Small tow truck operators without their own storage lot inside of the four County towing zones in which they provide towing service will not have the privilege of competing in a rotation system for tows after vehicle accidents or other non-consent tows.
As Sheriff’s Office Captain Tim Holifield explained, “The Sheriff [Rand Henderson] directed us to facilitate the Commissioners Court’s policy at their direction” which the Court set after a lengthy discussion on Tuesday, February 9. Holifield said, “We redrew the map and…ratified that into our law zones, so when a deputy calls for a wrecker in rotation, it will actually grid to that.”
The four zones roughly coincide with the County Commissioners Precincts with 15 towing companies on rotation in Commissioners Precincts 2 (Riley in the West), 3 (Noack in the South), and 4 (Metts in the East), along with 12 towing companies on rotation for Commissioners Precinct 1 (Walker in the North). All of the towing companies in those respective zones will need to maintain ownership in a storage lot in the respective zone to remain in the towing rotation.
Holifield described that the Sheriff’s Office personnel “met with tow companies and took a rough understanding of their desires.”

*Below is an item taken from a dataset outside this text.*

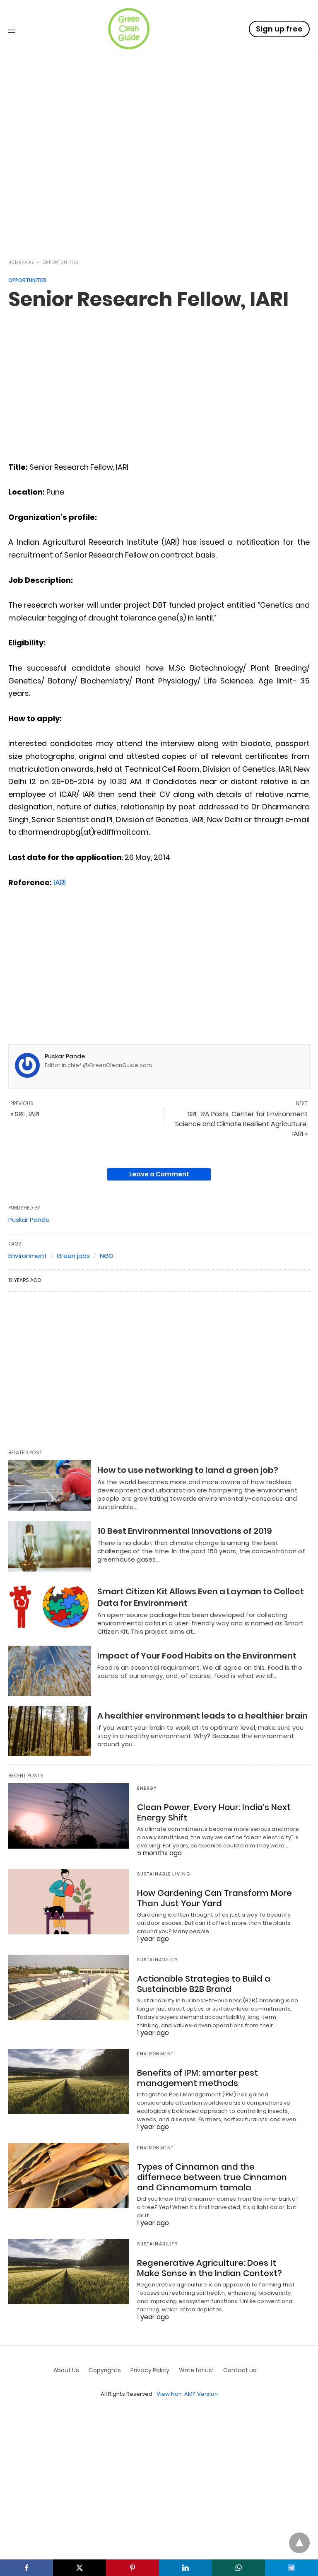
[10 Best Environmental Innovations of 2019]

Holifield, Sheriff Henderson, and the Sheriff’s Office requested that the Commissioners Court grant them until March 1 to get the system in place. The Commissioners Court unanimously acceded to their request.
The Sheriff’s Captain said, “We have to put at the forefront public safety and officer safety.” Nevertheless, East Montgomery County towing operator T.J. Knox spoke more bluntly about the monopolistic-oligopolistic goals of the large towing and storage companies of which he operates one. “The only way it’s going to hurt me is if you allow 50 more wreckers on this side of town. We’d hope you’ll only allow the people who took their business out of there, because of the new rule and allow them the chance to reopen their storage lot,” Knox told the Court.
Knox said that he and other tow truck operators intend to pass the new County fees, which the system will bring, to insurance companies or customers.
Only one small towing operator spoke against the proposal, although in previous meetings many had done so.
Richard Weibel with S&B Towing in Magnolia told the Commissioners Court he also favored the oligopoly concept: “We’re good with capping it. Cap it and let’s move forward.”
The Commissioners Court voted unanimously to adopt the revised towing map, require tow companies to have permitted storage facilities in any tow zone in which they operate, and allow Sheriff Henderson to administer the system.
An government-mandated oligopoly is born.